» WHAT TO PRODUCE: Identify each line in the records that contains the word "details" and copy those lines in full.

···

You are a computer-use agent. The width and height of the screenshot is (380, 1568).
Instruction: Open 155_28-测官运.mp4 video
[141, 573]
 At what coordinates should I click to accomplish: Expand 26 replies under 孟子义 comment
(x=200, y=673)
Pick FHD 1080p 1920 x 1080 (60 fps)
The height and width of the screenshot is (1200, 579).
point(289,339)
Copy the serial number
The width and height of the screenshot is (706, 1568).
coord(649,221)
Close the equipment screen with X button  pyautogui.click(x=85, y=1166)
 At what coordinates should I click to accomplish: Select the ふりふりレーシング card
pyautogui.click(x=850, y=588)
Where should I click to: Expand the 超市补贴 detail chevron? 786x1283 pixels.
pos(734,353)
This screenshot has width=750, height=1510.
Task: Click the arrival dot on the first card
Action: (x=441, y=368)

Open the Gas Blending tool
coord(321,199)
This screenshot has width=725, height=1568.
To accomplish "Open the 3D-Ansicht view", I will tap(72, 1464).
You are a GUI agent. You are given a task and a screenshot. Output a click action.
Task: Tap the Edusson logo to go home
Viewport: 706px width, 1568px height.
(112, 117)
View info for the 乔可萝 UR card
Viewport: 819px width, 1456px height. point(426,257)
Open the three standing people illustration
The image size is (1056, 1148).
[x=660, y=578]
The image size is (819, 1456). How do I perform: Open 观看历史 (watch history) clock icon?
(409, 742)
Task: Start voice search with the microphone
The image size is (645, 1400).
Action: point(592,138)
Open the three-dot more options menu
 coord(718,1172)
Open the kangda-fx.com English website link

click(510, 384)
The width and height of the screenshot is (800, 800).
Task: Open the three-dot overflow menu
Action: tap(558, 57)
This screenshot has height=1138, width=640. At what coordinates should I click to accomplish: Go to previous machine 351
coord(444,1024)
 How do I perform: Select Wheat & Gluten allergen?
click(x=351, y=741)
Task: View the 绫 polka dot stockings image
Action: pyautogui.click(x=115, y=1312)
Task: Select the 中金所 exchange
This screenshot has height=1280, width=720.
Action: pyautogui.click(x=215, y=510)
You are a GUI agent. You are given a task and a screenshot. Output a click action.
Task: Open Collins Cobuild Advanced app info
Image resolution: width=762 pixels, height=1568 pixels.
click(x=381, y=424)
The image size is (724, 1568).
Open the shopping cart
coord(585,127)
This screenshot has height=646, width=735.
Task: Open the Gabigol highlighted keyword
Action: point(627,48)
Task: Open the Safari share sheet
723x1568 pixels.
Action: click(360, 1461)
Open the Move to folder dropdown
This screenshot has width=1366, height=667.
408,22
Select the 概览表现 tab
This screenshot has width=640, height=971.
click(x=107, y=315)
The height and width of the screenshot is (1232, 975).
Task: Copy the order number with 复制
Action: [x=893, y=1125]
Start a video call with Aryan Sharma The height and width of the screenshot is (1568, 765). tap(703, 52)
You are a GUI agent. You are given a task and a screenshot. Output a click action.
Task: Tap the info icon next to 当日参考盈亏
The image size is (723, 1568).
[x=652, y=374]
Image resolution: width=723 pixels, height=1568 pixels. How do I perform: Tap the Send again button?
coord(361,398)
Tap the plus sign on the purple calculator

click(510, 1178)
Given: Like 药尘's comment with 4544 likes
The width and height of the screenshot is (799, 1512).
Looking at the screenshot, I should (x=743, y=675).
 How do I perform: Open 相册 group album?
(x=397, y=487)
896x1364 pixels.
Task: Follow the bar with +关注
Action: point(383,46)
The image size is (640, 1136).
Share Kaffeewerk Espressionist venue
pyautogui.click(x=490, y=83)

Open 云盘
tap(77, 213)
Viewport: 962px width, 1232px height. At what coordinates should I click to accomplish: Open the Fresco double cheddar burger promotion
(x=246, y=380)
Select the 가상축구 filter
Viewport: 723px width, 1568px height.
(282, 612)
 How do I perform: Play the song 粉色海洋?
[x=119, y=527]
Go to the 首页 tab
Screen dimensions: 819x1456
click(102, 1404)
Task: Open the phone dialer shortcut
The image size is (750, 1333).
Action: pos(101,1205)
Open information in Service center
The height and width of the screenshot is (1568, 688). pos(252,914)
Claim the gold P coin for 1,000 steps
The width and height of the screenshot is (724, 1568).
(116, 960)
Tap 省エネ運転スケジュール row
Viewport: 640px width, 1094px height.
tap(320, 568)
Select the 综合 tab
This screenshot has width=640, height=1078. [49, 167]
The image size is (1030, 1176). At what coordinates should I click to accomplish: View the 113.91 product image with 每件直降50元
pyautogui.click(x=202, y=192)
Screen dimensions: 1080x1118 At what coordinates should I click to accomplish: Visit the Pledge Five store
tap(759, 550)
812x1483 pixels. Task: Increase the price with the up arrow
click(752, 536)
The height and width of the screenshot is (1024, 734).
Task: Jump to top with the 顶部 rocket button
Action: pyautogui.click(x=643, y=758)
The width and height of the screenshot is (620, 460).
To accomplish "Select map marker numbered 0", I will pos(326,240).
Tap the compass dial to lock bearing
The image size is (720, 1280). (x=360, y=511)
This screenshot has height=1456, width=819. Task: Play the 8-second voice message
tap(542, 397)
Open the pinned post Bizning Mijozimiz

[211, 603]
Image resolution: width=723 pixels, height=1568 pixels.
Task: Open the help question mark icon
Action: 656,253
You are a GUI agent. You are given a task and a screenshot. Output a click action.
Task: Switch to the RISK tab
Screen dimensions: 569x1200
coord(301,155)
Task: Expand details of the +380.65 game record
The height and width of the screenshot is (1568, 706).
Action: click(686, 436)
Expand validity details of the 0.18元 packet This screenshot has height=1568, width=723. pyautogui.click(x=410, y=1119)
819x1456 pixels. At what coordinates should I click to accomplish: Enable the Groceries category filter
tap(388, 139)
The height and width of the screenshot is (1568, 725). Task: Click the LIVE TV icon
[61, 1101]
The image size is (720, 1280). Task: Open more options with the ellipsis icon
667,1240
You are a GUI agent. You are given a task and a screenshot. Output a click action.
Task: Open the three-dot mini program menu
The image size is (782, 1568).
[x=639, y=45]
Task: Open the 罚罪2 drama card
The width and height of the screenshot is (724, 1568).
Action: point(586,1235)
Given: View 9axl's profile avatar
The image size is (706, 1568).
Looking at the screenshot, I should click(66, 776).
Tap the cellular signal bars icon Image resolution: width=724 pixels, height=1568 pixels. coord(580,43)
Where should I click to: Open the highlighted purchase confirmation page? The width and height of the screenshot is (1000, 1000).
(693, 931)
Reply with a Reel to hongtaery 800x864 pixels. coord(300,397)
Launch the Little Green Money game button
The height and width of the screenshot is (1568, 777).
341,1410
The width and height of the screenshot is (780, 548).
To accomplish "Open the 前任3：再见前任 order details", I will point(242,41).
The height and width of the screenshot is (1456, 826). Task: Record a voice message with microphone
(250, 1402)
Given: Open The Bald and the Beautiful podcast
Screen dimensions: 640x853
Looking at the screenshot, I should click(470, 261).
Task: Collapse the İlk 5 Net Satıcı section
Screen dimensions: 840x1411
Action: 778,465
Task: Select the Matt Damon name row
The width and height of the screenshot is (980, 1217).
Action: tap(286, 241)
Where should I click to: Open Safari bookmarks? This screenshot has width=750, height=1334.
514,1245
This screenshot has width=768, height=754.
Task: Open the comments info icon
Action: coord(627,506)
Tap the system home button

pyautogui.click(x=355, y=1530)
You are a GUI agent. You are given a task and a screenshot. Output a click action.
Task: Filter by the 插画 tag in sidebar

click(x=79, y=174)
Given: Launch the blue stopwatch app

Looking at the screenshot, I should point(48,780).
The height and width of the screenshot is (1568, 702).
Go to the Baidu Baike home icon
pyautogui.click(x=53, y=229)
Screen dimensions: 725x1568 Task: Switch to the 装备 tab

···

» WRITTEN RESPONSE:
Task: Expand details of the +380.65 game record
Expand validity details of the 0.18元 packet This screenshot has height=1568, width=723. pyautogui.click(x=410, y=1119)
To accomplish "Open the 前任3：再见前任 order details", I will point(242,41).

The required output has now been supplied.